Silent and calm, have you e'er scaled the height
Of some lone mountain peak, in heaven's sight?
Victor Hugo.

There stood Mount Hood in all the glory of the alpen glow, looming immensely high, beaming with intelligence. It seemed neither near nor far. . . . The whole mountain appeared as one glorious manifestation of divine power, enthusiastic and benevolent, glowing like a countenance with ineffable repose and beauty, before which we could only gaze with devout and lowly admiration.—John Muir.

FROM the heights which back the city of Portland on the west, one may have a view that is justly famous among the fairest prospects in America.

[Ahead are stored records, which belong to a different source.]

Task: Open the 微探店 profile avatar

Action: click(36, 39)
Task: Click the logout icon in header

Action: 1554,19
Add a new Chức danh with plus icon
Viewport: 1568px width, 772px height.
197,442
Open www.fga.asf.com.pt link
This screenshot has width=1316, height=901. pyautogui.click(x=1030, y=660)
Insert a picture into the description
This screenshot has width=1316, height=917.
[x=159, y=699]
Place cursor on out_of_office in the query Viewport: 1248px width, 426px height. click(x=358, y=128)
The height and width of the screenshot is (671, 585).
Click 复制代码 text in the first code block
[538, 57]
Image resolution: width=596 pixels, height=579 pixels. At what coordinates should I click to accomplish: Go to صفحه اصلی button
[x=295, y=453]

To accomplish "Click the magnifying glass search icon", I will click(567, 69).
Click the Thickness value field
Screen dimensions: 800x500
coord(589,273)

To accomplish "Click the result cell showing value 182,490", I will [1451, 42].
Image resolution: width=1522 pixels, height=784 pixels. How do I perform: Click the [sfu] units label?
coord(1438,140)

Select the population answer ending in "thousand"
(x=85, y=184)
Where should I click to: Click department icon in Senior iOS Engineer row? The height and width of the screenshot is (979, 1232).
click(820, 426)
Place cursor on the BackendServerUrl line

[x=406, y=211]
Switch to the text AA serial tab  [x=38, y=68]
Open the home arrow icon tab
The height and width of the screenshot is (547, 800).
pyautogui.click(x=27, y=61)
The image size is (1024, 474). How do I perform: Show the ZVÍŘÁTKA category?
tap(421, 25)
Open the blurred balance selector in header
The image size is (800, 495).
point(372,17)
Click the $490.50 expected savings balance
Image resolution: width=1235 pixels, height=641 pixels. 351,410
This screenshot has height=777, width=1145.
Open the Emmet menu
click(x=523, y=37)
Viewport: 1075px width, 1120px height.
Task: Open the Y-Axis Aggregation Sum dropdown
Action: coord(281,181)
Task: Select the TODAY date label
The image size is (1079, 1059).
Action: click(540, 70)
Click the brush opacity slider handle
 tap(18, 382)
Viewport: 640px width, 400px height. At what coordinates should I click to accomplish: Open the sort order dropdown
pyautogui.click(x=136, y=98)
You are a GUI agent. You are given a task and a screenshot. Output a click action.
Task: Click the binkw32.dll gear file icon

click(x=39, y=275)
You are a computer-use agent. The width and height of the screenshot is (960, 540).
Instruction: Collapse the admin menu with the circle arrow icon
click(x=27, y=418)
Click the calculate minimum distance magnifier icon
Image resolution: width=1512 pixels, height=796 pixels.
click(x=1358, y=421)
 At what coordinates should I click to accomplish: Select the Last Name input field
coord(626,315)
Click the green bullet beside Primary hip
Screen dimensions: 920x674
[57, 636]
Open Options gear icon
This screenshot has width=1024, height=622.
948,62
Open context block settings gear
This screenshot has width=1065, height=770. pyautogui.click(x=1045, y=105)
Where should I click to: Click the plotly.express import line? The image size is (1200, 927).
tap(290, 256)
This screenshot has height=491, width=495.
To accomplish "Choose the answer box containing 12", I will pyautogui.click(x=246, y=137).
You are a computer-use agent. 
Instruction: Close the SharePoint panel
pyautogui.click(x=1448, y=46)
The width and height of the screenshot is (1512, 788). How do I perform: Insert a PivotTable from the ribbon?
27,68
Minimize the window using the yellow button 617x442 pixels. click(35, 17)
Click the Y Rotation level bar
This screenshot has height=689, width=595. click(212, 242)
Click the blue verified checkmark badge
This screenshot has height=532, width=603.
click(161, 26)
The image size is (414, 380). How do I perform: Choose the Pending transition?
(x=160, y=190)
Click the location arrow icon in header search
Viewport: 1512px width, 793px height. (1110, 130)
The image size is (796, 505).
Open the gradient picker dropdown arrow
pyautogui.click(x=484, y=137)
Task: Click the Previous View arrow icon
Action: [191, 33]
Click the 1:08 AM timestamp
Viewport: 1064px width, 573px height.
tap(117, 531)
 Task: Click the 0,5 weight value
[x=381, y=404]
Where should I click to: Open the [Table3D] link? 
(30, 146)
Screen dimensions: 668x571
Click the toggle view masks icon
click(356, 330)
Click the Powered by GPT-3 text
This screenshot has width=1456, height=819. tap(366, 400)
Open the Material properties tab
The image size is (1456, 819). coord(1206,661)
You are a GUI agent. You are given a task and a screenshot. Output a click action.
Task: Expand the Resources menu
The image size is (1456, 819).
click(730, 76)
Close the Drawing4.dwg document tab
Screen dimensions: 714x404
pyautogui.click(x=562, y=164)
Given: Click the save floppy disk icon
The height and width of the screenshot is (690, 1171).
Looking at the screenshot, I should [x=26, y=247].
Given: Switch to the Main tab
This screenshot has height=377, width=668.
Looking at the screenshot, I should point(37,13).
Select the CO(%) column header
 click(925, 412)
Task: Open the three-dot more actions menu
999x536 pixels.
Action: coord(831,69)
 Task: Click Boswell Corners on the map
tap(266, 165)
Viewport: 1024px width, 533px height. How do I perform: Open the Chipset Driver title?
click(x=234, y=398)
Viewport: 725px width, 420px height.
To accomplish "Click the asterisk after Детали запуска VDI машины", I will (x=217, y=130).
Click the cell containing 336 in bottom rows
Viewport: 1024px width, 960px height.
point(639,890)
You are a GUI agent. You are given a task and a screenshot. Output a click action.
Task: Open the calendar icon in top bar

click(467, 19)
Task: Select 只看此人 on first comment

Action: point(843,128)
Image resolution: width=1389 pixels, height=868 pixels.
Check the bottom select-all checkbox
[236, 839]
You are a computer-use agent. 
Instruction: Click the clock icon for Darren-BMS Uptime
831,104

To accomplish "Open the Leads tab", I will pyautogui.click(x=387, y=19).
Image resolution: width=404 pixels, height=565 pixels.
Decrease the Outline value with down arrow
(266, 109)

Below him lies the restless city, busy with its commerce. Winding up from the south comes the Willamette, its fine valley narrowed here by the hills, where the river forms Portland's harbor, and is lined on either side with mills and shipping. Ten miles beyond, the Columbia flows down from its canyon on the east, and turns northward, an expanding waterway for great vessels, to its broad pass through the Coast Range. In every direction, city and country, farm and forest, valley and mountain, stretches a noble perspective. From the wide rivers and their shining borders, almost at sea level, the scene arises, terrace upon terrace, to the encircling hills, and spreads across range after range to the summits of the great Cascades.

Winter on Mount Hood. The roof of the club house of the Portland Snow-shoe Club is seen over the ridge.